━━━━━ PROVIDED ENTRIES ━━━━━

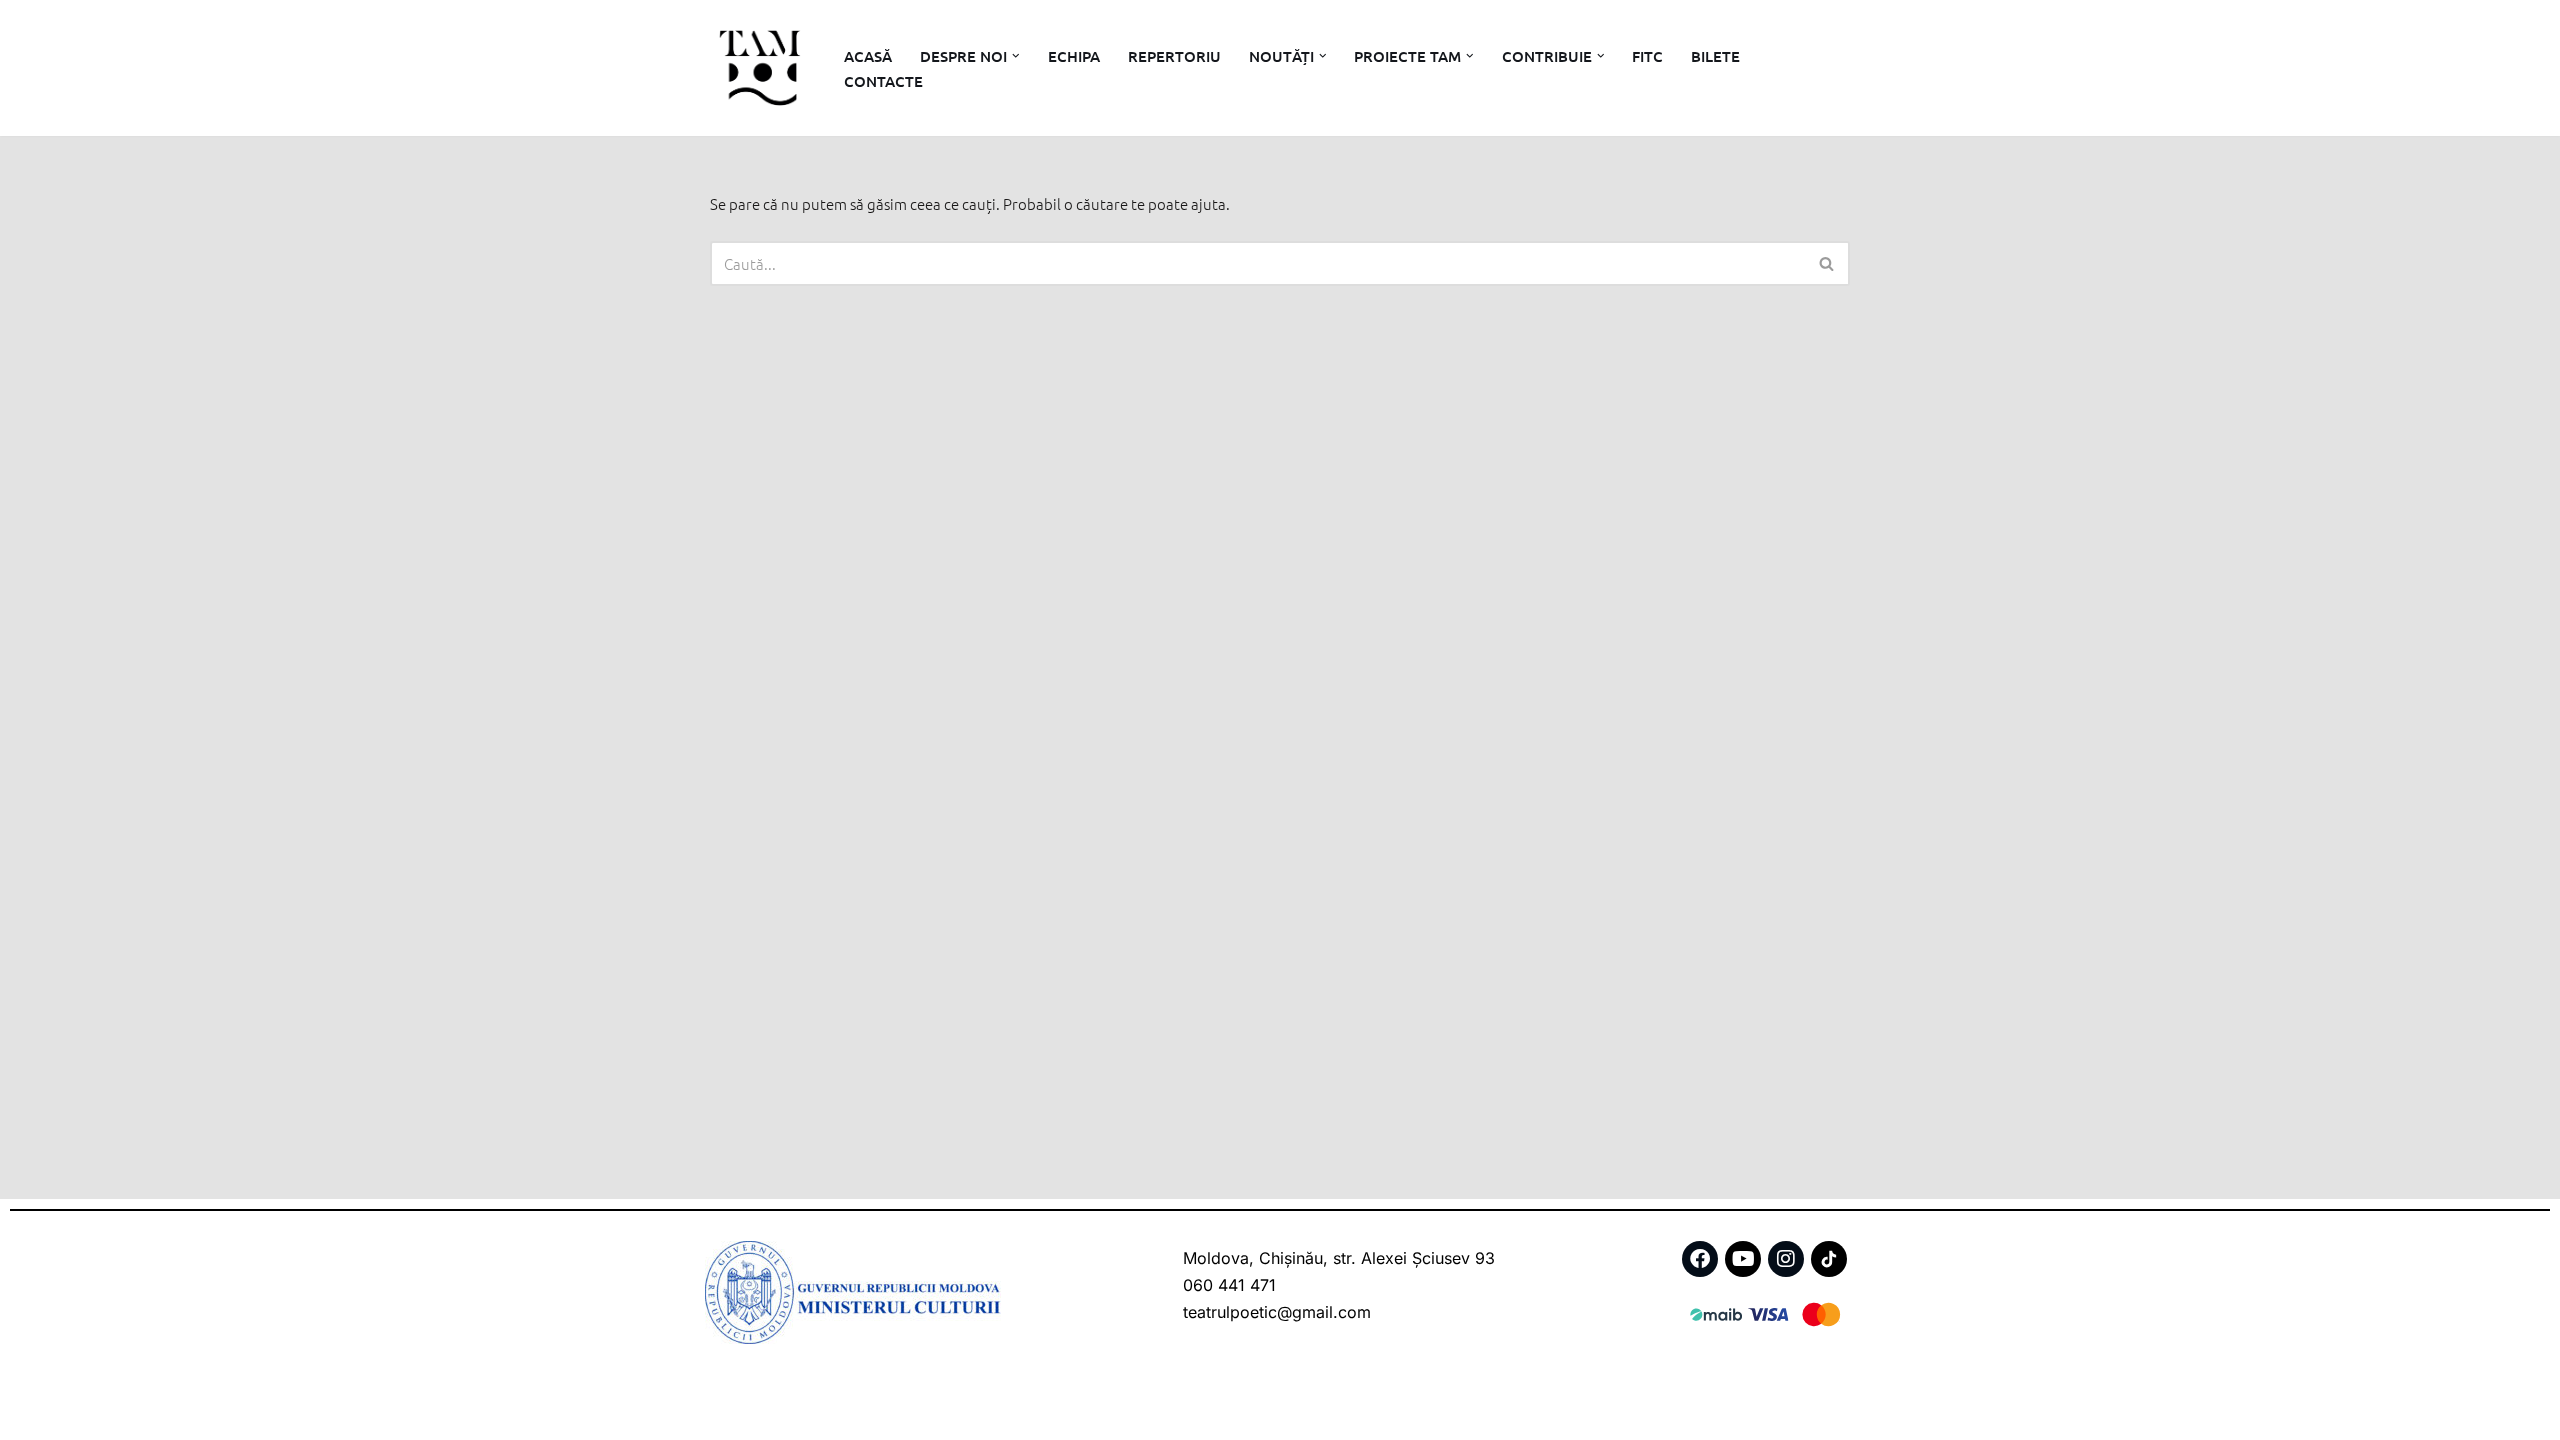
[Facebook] (1700, 1259)
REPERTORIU (1174, 56)
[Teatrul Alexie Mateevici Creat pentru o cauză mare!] (760, 68)
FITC (1647, 56)
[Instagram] (1786, 1259)
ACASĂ (868, 56)
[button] (1016, 56)
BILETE (1715, 56)
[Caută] (1827, 263)
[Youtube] (1743, 1259)
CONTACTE (883, 81)
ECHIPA (1074, 56)
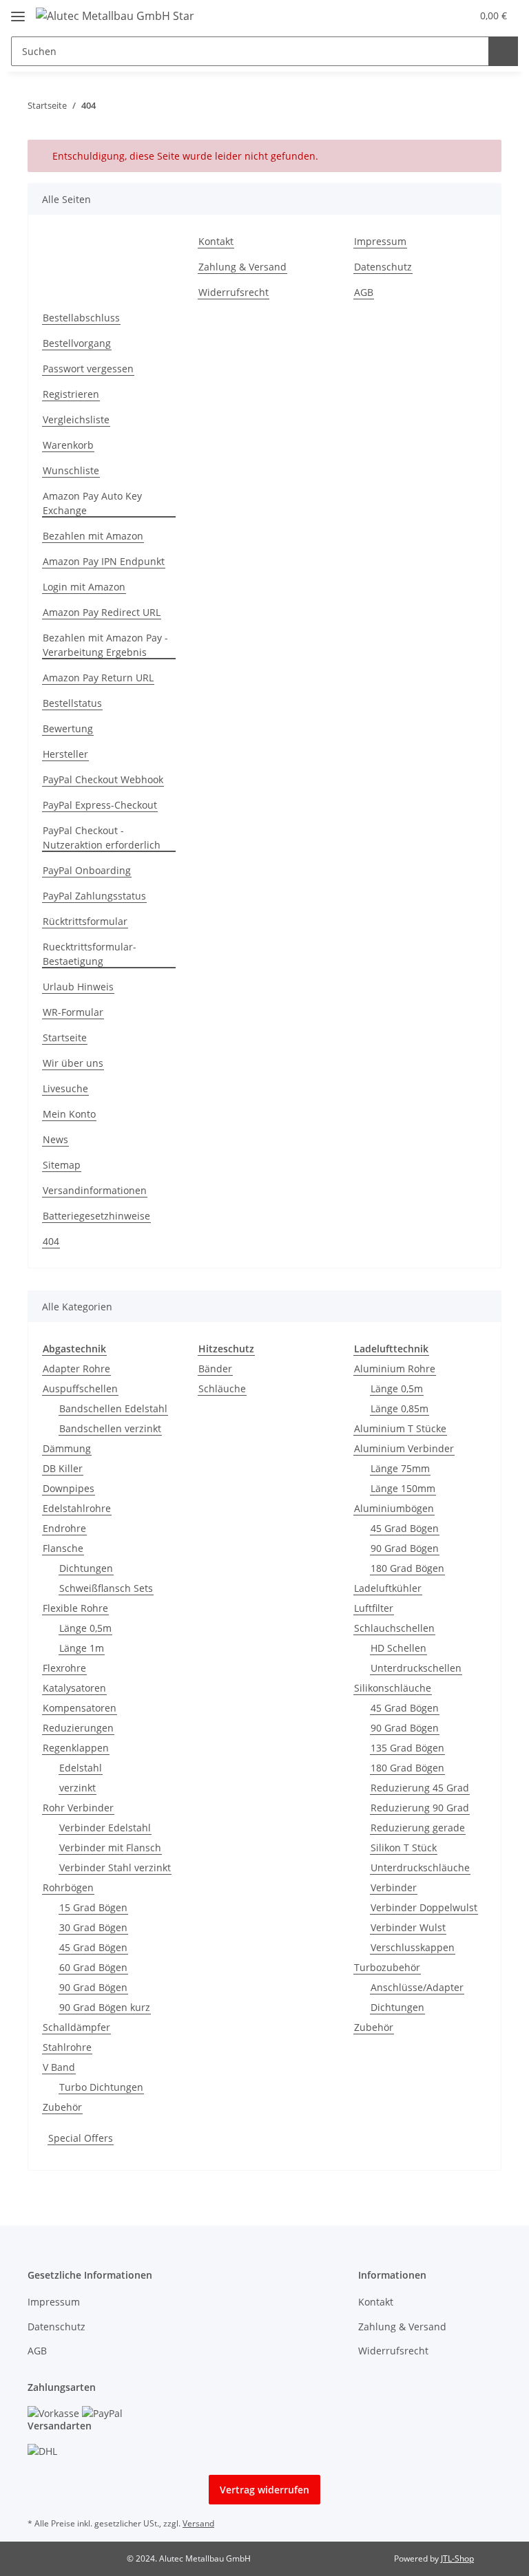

━━━━━

**TO DO:**
Line by line, transcribe the records exactly, omitting the images.

**FINAL ANSWER:**
[Facebook] (1700, 1259)
REPERTORIU (1174, 56)
[Teatrul Alexie Mateevici Creat pentru o cauză mare!] (760, 68)
FITC (1647, 56)
[Instagram] (1786, 1259)
ACASĂ (868, 56)
[button] (1016, 56)
BILETE (1715, 56)
[Caută] (1827, 263)
[Youtube] (1743, 1259)
CONTACTE (883, 81)
ECHIPA (1074, 56)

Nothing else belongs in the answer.